Output, exactly as written, the lines below starting at the line containing "The image size" and ending at the line containing "The width and". Drop the pictures and keep both end lines.
── Excerpted data
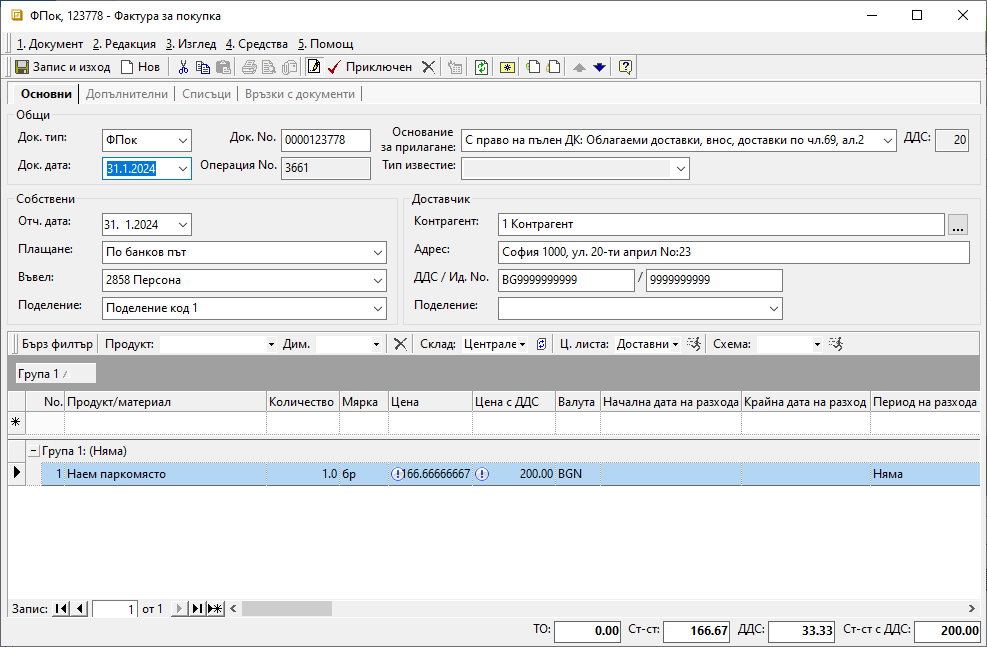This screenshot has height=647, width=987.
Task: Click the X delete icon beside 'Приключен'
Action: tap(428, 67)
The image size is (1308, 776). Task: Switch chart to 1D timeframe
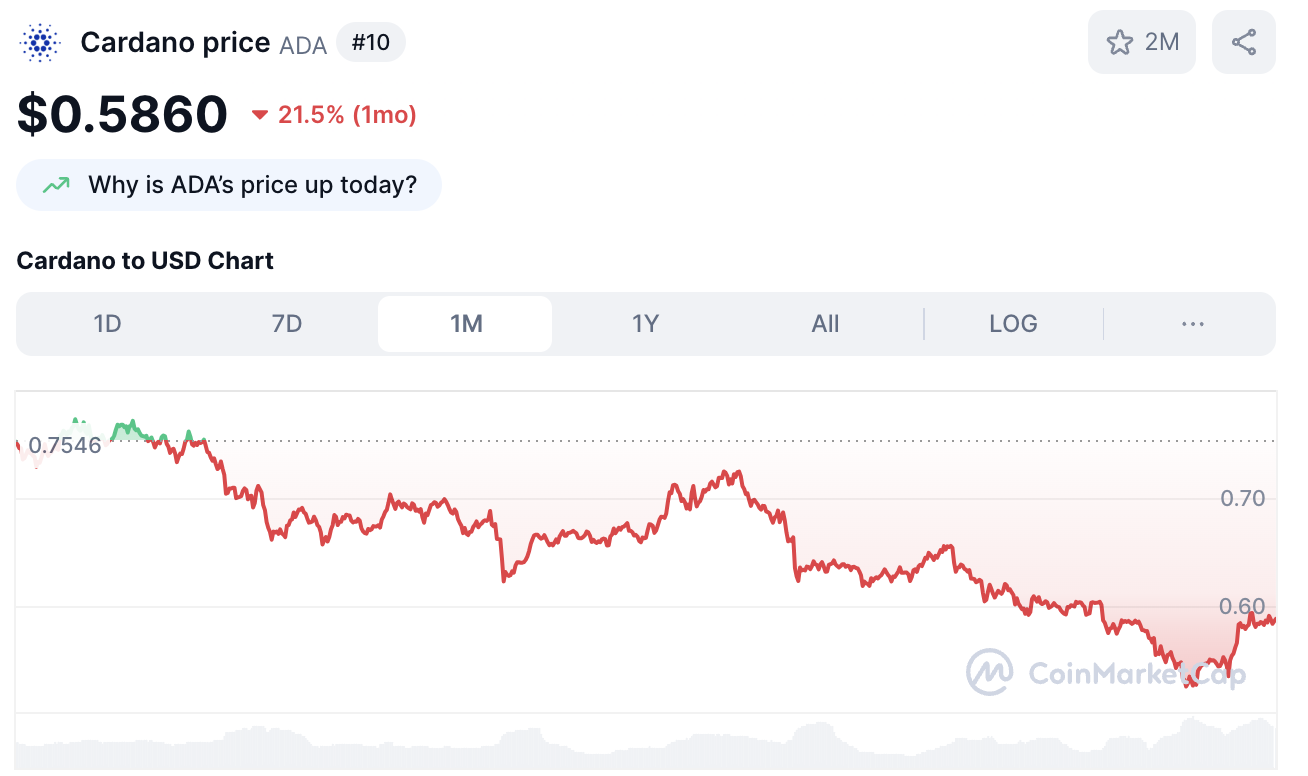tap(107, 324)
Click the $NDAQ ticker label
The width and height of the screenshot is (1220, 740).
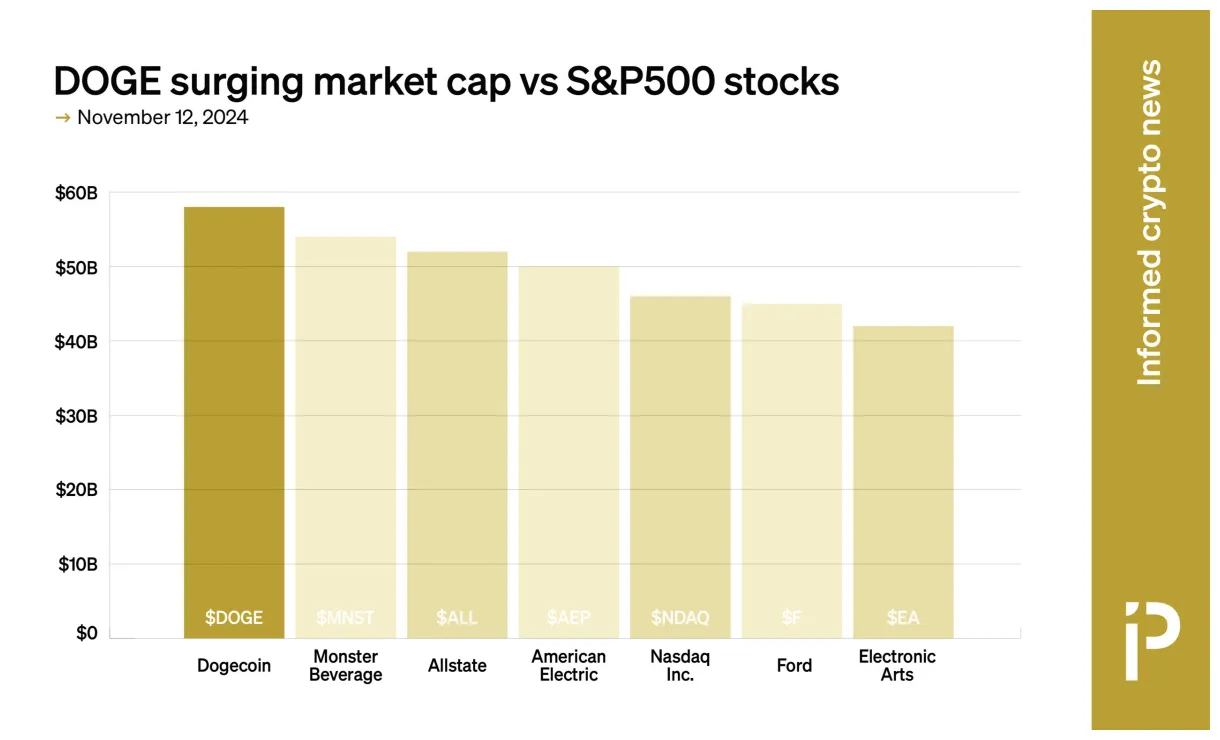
────
── Excerpted data
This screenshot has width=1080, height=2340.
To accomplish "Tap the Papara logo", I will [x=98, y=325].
────
_Completed exercise:_
The image size is (1308, 776). Task: Switch chart to 1D timeframe
tap(107, 324)
Click the $NDAQ ticker label
The width and height of the screenshot is (1220, 740).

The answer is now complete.